Tuesday, January 22, 2008

Cloverfield (2008)



So I saw Cloverfield.

I'm not sure what I have to add to the other reviews I've seen of it. It's a giant monster movie and that makes it review-proof to a certain extent. We love the giant monster movies.

But this ain't no Godzilla. Or, maybe it is, but it's early Godzilla back when those movies had more of a point than just putting two giant monsters together and watching them fight. Don't get me wrong, watching giant monsters kill each other is an honorable past time, but it's even better when there's sort of a point and I always liked that there was a point Japan was making by creating Godzilla.

There's a point to Cloverfield too. A lot of reviewers have noticed the 9/11 similarity, but I think it goes beyond watching some buildings fall and smoke roll through the streets of Manhattan. There's also the focus on normal people who don't know what's going on and never truly understand the threat. The world experienced 9/11 together and everyone has their own memories and associations with that day, but none of us who weren't in New York City really got a taste for what that must have been like. We saw the images as they happened, but we processed them differently than we would have had we been there. By putting us in the first person, Cloverfield makes us process these images like we might have had we been in New York that day.

I've read criticism about the hokeyness of having the Statue of Liberty's head roll down the street, but really I can't think of a better metaphor for what it was like to watch the Towers fall. The Statue is such an icon and the first time I saw that head roll through on the trailer, I was stunned. It's a powerful scene and I wish it hadn't have been overexposed by the trailer, though I understand why it was.

It's also important to the 9/11 metaphor that the monster wasn't created by a scientific accident. That worked for the point Godzilla was trying to make about nuclear power, but for a commentary on terrorism, it's vital that the threat be mysterious. SPOILER WARNING. Even if you catch the clue to the creature's origin in the movie's last scene (I didn't, but it was described to me), you understand that the creature isn't something we made on accident. It's an invader. We don't know why it came, we just know that it came to hurt us. END SPOILER.

So, yeah. It's pretty cool on that level and I liked it. You never would have gotten me to watch a movie that depicted a straightforward version the 9/11 experience (I avoided both United 93 and World Trade Center, for instance), but use a giant monster as a metaphor and I'm there.

It's executed pretty well too. I liked the characters and it was especially nice to see Lizzy Capland from The Class and TJ Miller from Carpoolers, two of my favorite actors from two of my favorite sitcoms from the last couple of years. The other actors are also fine and Odette Yustman is heart-breakingly beautiful, especially in light of the early scenes showing her and her best friend Rob (played by Michael Stahl-David) on the day they first realized they were in love with each other. I totally bought that Rob would cross Manhattan to rescue her. I would have done it too.
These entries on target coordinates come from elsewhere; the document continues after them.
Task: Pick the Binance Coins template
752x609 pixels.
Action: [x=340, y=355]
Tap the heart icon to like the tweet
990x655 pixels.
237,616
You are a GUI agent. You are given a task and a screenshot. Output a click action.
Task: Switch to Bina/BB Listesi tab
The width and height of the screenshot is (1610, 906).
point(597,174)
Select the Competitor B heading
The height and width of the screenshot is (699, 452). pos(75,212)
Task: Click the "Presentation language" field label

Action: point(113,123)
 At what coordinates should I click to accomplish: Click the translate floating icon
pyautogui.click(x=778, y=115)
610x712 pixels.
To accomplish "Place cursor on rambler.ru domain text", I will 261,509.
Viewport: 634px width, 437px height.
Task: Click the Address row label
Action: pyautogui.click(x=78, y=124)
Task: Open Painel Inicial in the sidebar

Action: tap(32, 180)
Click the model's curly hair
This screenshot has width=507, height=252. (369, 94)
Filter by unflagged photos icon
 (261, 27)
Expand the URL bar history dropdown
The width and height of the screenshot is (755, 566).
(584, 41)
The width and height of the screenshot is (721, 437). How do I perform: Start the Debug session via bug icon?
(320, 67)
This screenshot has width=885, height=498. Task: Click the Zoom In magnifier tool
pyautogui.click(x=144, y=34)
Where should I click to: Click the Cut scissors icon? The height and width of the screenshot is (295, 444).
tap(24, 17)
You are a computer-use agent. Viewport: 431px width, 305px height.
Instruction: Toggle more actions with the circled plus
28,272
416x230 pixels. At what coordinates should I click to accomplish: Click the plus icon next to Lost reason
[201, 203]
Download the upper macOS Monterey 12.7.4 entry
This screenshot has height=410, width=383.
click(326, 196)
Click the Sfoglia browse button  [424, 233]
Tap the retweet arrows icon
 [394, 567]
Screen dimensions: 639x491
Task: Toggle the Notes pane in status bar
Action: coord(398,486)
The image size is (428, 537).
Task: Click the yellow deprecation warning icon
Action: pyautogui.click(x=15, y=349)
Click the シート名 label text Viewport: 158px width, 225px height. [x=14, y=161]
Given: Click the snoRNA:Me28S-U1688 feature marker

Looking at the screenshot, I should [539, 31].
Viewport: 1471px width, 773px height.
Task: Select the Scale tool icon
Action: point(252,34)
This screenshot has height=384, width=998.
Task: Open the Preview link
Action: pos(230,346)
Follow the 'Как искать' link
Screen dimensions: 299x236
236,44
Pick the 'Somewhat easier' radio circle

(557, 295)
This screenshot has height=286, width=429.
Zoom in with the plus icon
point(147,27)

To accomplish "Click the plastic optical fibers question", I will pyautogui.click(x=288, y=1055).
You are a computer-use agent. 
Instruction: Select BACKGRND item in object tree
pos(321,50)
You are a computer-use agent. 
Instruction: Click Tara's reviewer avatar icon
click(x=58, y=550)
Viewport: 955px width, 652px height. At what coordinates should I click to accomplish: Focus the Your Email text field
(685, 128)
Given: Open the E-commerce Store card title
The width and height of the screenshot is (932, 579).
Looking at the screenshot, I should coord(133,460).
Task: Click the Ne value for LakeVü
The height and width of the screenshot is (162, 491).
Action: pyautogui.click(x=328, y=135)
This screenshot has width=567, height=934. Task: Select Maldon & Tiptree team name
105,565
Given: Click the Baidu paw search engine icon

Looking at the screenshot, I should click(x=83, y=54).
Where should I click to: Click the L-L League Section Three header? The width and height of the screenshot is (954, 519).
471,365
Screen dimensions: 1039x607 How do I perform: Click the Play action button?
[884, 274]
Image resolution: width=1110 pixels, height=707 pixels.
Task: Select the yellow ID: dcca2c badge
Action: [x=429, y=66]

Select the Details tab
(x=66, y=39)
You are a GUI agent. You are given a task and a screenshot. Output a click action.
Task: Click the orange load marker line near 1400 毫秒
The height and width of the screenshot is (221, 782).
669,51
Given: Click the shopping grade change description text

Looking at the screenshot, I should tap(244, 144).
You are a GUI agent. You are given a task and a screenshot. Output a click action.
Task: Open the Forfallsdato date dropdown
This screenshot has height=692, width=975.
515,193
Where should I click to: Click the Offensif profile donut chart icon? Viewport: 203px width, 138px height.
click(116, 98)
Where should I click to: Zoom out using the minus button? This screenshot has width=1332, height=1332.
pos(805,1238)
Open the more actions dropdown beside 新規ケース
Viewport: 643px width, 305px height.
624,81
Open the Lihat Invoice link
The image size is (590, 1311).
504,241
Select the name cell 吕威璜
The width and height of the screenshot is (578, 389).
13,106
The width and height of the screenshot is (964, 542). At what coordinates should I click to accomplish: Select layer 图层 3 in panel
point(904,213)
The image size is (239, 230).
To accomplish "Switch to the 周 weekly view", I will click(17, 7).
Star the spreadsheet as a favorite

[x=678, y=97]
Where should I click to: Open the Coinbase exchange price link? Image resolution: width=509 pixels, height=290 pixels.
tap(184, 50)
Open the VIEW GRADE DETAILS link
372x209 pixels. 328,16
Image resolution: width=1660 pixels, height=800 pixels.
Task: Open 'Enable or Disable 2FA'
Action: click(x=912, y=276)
Though the plot is simple (get across town to rescue Odette and then get out of Manhattan without being eaten), it does what it needs to, which is provide an interesting frame for all the imagery. And it's interrupted at all the right points for some good old monster-fighting action, so it's never boring.

I don't know that I'd want to sit down and watch it again right away though. I'd like to see that last scene again and catch what I missed before, but having satisfied my curiosity about that, I'm not sure there's much more to get from the movie. I'd recommend it to anyone to see once, and I'd even go with you if I didn't have anything else to do, but as much as I like the deeper theme, it ironically ruins the rewatchability of the movie for me. I guess it went too far in the direction of Having a Point and I would have liked it more and been more excited to see it again if Godzilla would've shown up to fight the Cloverfield creature. But that's just the way I roll.

Three out of five face-eating parasites.